Startup Claims 100 Tops/W in Simulation

Article By : Rick Merritt

Areanna claims a custom SRAM will deliver 100 TOPS/W on deep learning. Well, that's what the simulations show, anyway.

In his spare time, an engineer at Tektronix sketched out a novel deep-learning accelerator, and now his two-person startup is the latest example of the groundswell of enthusiasm that deep learning is generating.

Behdad Youssefi defined an SRAM with specialized cells that can handle the matrix multiplication, quantization, storage and other jobs needed for an inference processor. After four years solo work on the concept originally planned as a PhD thesis, he formed startup Areanna with a colleague at Tektronix and a Berkeley professor as an advisor.

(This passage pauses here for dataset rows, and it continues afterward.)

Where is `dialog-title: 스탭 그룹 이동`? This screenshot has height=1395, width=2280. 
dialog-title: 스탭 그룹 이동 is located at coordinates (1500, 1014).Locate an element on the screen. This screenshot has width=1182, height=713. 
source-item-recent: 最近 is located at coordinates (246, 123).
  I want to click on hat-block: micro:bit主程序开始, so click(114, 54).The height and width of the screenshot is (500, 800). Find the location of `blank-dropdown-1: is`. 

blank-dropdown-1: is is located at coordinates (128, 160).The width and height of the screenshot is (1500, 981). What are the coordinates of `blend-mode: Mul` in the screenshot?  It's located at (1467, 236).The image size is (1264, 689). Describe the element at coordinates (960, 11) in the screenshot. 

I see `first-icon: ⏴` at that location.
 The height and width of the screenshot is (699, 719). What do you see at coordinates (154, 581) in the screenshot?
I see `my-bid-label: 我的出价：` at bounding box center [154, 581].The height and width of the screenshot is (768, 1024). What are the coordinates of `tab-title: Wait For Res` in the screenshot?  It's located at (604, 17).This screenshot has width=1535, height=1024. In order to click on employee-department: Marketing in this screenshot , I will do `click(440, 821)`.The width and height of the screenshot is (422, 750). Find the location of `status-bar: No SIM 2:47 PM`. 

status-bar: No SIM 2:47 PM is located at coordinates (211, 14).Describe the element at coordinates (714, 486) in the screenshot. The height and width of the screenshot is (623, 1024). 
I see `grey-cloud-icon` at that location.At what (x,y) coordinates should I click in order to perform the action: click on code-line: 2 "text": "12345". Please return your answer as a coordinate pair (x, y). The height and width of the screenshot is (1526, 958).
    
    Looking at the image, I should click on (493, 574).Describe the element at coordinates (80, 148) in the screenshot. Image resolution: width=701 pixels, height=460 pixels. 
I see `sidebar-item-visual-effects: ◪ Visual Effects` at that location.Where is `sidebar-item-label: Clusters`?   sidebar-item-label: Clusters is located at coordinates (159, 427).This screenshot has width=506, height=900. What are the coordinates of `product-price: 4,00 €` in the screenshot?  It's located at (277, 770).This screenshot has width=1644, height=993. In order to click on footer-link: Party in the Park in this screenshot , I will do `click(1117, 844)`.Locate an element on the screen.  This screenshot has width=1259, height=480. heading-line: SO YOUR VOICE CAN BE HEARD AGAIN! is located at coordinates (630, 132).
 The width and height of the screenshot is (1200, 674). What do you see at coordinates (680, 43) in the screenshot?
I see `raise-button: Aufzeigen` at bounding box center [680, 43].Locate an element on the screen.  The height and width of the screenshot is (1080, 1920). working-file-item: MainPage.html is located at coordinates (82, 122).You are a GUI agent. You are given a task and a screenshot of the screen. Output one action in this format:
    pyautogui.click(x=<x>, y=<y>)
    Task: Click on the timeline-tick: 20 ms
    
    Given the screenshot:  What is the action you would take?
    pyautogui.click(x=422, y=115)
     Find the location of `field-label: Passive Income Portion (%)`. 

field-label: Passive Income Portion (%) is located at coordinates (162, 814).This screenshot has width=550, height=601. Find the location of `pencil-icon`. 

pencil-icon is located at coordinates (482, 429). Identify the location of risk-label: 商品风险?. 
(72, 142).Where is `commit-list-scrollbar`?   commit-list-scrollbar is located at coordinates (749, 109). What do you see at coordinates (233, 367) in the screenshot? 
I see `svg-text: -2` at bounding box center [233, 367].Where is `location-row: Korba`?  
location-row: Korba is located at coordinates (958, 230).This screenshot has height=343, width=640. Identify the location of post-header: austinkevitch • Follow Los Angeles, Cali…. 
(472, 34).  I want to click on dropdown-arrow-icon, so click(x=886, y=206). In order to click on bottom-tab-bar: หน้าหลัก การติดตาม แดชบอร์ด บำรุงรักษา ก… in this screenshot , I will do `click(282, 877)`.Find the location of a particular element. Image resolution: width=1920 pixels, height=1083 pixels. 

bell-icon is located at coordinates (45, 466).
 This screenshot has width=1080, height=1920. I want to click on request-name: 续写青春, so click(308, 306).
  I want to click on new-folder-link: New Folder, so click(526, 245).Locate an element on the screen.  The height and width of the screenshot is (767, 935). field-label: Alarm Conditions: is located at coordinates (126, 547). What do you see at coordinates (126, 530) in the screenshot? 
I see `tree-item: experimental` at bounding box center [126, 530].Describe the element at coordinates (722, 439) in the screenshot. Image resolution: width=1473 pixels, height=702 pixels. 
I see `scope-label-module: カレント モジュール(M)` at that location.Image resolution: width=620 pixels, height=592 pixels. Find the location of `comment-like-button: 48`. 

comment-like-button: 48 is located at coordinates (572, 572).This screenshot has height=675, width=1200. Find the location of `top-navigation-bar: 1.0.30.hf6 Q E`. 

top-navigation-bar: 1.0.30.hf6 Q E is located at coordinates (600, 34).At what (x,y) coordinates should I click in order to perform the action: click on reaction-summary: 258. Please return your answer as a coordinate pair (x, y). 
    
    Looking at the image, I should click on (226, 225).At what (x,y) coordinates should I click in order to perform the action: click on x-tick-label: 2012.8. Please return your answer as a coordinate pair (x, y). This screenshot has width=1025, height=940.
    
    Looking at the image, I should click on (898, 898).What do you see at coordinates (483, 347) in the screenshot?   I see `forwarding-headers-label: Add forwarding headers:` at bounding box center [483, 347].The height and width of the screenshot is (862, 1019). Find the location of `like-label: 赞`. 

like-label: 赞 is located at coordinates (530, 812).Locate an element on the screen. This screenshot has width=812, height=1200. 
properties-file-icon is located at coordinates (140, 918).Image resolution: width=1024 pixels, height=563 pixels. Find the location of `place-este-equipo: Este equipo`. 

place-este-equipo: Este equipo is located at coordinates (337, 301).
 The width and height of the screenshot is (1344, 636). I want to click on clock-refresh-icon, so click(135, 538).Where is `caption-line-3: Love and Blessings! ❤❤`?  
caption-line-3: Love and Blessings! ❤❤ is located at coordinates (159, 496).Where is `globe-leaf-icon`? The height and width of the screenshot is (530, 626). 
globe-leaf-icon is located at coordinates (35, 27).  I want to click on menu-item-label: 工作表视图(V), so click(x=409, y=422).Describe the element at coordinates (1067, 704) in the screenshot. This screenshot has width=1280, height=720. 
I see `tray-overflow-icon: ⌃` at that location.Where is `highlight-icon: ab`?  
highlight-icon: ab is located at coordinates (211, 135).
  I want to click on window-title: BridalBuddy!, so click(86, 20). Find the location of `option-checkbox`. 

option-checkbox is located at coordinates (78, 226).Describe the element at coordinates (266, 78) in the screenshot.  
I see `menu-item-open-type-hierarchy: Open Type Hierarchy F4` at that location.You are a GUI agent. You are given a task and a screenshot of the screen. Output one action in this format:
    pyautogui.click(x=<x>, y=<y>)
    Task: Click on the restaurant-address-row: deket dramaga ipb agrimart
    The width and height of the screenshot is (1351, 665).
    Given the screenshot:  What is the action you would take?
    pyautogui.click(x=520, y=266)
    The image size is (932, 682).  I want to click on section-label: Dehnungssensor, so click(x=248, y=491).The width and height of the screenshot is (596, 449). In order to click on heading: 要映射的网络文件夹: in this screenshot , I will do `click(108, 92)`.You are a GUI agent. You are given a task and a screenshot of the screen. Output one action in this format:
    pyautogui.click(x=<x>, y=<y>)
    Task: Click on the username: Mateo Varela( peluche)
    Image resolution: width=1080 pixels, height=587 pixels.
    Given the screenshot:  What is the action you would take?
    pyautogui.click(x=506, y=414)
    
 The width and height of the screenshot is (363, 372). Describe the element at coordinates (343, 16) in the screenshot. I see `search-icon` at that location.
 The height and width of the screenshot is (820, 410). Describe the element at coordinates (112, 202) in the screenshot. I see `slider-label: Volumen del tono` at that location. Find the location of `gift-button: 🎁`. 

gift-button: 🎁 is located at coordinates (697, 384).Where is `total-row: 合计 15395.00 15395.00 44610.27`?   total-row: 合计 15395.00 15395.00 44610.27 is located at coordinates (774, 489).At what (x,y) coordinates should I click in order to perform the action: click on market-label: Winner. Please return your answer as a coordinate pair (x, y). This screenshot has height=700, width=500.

In Spice simulations the design delivers more than 100 tera-operations/second/watt when recognizing handwritten digits using 8-bit integer math. Youssefi claims it could beat Google’s TPU in computational density by an order of magnitude.

The design is the latest in a growing lie of accelerators using a compute-in-memory approach. Startups Mythic and Syntiant are designing deep-learning processors using 40nm NOR flash cells, targeting low power chips for devices such as surveillance cameras.

Youssefi said his design uses few analog circuits, so it could scale to fine process nodes. He believes it could be the engine in low power processors for everything from the edge to the cloud.

Areanna block

Areanna manipulates SRAM cells in unique ways to handle deep-learning tasks.(Source: Areanna)

The Arenna design lets users create custom parameters for everything from weights to neural-network layers and even individual neurons. The flexibility could enable designs for training processors in the future. However, no software stack exists yet to program the design, something Youssefi may address later or leave to future customers.

Its still early days for the startup. Youssefi and partner Patrick Satarzadeh, a senior IC designer at Tektronix, have shown the design to a small handful of VCs and established companies. Based on the feedback they've received, they hope to define and tape out a test chip early next year. The duo might license the design as IP as a first step to get revenue to fund their own ASIC designs.

Youssefi has two patents pending on his design. Separately, he is listed on four patents on other work from his career as an analog designer for more than a decade at Tek, Qualcomm and SanDisk.

Areanna is the latest example of an explosion of new architectures spawned by the rise of deep learning. The debut of a whole new approach to computing has fired imaginations of engineers around the industry hoping to be the next Hewlett and Packard.

Dozens of startups have gotten funding for AI accelerators with a wide variety of targets. So far only one, Graphcore, claims it has shipped silicon and none have reported results on the newly minted MLPerf benchmarks.